Rewrite as a Markdown table everything in the data from the line containing "Image resolution: width=1024 pixels, height=769" down to the line containing "Looking at the screenshot, I should tap(368, 293).", with one numbered row per line under the column headings Row and Line. Leave out blank lines.

··· Extracted data ···

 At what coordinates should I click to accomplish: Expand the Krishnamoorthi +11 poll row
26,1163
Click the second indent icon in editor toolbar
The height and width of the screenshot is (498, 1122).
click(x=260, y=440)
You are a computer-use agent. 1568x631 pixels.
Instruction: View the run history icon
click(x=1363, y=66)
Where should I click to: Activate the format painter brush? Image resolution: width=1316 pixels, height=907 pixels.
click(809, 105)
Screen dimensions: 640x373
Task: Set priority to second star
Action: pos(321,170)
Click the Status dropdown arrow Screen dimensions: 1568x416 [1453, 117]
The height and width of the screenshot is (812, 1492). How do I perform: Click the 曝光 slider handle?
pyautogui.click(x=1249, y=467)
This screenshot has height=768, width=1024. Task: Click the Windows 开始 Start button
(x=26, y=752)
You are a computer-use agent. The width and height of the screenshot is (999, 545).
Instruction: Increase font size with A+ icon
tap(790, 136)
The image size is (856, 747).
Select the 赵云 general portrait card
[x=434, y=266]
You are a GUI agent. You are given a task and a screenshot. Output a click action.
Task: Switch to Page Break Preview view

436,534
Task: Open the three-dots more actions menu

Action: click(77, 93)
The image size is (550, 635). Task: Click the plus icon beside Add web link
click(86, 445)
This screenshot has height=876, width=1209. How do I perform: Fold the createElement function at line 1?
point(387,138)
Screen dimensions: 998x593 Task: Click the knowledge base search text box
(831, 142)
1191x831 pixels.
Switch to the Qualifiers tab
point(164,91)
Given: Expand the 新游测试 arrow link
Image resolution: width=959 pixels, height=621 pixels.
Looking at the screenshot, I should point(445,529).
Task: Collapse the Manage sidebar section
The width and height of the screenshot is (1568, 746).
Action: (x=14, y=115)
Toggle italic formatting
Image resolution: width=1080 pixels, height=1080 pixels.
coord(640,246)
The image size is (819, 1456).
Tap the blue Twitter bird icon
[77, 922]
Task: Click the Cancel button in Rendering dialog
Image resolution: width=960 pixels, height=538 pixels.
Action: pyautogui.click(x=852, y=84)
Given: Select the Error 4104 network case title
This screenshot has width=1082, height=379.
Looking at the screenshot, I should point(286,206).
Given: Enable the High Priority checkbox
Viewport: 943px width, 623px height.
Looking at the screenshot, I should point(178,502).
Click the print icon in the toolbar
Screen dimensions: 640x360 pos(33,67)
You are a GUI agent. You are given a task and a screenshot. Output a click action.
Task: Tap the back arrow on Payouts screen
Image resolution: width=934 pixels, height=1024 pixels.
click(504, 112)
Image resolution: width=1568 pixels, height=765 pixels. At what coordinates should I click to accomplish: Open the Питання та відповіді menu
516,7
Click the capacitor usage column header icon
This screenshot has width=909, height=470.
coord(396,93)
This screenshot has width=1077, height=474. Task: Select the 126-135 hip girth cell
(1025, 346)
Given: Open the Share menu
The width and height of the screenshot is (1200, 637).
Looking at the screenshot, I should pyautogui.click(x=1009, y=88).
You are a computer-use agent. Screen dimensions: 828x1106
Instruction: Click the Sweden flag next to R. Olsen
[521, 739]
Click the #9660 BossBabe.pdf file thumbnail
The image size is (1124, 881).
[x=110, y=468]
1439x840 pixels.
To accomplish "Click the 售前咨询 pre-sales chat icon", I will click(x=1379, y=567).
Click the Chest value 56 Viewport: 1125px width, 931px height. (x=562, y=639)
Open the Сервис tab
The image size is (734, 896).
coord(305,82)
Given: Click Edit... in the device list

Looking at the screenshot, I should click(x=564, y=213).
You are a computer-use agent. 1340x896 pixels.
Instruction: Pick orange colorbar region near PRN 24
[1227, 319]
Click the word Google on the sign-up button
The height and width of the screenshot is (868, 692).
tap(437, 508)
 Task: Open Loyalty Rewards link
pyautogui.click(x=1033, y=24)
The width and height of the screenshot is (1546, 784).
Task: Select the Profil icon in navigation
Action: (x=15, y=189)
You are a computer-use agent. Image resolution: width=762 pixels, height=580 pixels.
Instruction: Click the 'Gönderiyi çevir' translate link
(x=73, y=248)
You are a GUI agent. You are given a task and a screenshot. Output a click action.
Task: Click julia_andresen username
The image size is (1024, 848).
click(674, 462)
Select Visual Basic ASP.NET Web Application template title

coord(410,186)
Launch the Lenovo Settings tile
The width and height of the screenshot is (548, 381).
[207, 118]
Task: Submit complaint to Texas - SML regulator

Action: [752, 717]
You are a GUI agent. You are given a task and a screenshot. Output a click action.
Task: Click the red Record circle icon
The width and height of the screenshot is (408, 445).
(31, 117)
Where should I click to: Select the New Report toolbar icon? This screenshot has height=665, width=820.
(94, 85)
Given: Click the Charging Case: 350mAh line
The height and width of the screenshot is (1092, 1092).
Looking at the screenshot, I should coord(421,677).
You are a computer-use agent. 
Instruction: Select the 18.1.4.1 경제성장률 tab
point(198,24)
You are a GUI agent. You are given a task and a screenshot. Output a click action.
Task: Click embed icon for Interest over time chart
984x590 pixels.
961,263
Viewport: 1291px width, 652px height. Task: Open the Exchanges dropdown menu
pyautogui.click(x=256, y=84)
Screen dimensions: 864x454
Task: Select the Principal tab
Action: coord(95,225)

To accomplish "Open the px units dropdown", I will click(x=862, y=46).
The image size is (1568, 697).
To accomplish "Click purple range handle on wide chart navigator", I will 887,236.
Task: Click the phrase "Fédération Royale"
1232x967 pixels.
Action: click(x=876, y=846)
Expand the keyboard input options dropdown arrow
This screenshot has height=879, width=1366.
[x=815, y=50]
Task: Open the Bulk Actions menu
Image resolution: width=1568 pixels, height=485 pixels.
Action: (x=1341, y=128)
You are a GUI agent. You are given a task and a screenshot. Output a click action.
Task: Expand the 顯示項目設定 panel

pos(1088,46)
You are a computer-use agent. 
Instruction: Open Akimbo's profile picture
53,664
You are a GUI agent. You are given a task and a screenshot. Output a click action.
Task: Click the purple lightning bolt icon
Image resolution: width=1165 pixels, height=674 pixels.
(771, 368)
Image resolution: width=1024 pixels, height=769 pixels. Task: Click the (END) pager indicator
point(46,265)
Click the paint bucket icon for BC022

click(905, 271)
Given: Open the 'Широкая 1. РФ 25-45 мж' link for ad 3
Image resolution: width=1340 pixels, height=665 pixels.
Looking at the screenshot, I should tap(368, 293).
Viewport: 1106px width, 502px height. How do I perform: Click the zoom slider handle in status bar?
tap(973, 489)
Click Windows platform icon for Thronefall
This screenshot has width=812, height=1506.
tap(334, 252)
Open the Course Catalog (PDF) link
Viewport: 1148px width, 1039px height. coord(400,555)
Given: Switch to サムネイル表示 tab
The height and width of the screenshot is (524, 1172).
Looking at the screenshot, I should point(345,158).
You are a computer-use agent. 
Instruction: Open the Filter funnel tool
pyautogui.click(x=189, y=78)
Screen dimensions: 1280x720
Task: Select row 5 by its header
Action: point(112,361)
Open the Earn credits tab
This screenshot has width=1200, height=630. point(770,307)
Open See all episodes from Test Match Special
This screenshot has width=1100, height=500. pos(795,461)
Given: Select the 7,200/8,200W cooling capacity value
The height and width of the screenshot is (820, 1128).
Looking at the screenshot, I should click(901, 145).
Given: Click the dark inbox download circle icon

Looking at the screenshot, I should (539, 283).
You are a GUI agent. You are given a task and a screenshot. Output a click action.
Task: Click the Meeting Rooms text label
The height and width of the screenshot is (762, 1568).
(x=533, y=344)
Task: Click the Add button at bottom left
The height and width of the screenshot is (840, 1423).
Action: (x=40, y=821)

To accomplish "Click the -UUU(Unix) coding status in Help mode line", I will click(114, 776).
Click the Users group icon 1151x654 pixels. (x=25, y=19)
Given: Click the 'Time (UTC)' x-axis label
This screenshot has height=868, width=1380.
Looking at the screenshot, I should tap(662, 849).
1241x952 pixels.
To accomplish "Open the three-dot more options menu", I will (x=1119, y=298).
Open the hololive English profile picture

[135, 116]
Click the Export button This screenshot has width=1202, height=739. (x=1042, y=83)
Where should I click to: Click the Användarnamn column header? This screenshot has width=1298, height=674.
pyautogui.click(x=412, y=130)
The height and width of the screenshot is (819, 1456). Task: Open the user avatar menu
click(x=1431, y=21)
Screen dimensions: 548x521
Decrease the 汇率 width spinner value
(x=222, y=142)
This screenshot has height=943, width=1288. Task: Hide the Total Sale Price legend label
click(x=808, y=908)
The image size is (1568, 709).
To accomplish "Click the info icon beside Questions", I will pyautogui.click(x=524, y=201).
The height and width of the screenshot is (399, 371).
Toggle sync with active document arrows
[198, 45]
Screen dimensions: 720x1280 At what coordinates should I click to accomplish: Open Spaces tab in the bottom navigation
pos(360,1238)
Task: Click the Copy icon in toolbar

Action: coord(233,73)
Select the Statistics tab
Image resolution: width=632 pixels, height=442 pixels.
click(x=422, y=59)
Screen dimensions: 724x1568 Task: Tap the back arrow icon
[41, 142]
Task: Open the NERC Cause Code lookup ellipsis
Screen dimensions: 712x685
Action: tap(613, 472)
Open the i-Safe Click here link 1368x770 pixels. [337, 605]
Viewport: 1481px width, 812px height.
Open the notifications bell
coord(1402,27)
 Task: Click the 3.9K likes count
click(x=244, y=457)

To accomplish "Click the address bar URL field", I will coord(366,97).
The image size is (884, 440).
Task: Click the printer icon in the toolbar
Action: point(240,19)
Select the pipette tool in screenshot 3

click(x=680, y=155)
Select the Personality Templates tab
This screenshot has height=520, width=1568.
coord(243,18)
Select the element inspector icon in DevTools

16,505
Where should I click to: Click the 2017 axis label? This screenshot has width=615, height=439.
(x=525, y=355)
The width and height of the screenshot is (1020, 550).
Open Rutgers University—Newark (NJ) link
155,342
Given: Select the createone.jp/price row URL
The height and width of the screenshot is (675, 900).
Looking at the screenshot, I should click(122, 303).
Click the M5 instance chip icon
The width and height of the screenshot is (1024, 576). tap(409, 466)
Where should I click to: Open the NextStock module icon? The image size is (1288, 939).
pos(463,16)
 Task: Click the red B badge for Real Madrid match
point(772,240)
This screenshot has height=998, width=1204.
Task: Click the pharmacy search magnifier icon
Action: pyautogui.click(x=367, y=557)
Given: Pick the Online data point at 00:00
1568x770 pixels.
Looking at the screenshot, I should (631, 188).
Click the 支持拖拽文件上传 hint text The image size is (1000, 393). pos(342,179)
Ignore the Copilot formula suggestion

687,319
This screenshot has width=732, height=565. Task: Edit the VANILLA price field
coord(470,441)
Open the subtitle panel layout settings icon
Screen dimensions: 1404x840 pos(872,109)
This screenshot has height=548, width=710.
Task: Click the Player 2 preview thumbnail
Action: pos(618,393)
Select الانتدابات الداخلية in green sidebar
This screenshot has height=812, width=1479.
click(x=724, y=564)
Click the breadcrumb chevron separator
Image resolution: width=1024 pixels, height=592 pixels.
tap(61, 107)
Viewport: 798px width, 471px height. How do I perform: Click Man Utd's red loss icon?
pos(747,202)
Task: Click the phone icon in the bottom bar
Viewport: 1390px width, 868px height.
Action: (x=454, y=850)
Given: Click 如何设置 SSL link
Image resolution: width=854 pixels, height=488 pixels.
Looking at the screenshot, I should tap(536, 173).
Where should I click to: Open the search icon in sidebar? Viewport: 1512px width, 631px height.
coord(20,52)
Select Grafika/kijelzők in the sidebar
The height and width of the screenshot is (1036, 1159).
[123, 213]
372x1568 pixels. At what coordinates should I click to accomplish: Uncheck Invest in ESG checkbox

···

▶ Answer to this problem
| Row | Line |
|---|---|
| 1 | Image resolution: width=1024 pixels, height=769 pixels. Task: Click the (END) pager indicator |
| 2 | point(46,265) |
| 3 | Click the paint bucket icon for BC022 |
| 4 | click(905, 271) |
| 5 | Given: Open the 'Широкая 1. РФ 25-45 мж' link for ad 3 |
| 6 | Image resolution: width=1340 pixels, height=665 pixels. |
| 7 | Looking at the screenshot, I should tap(368, 293). |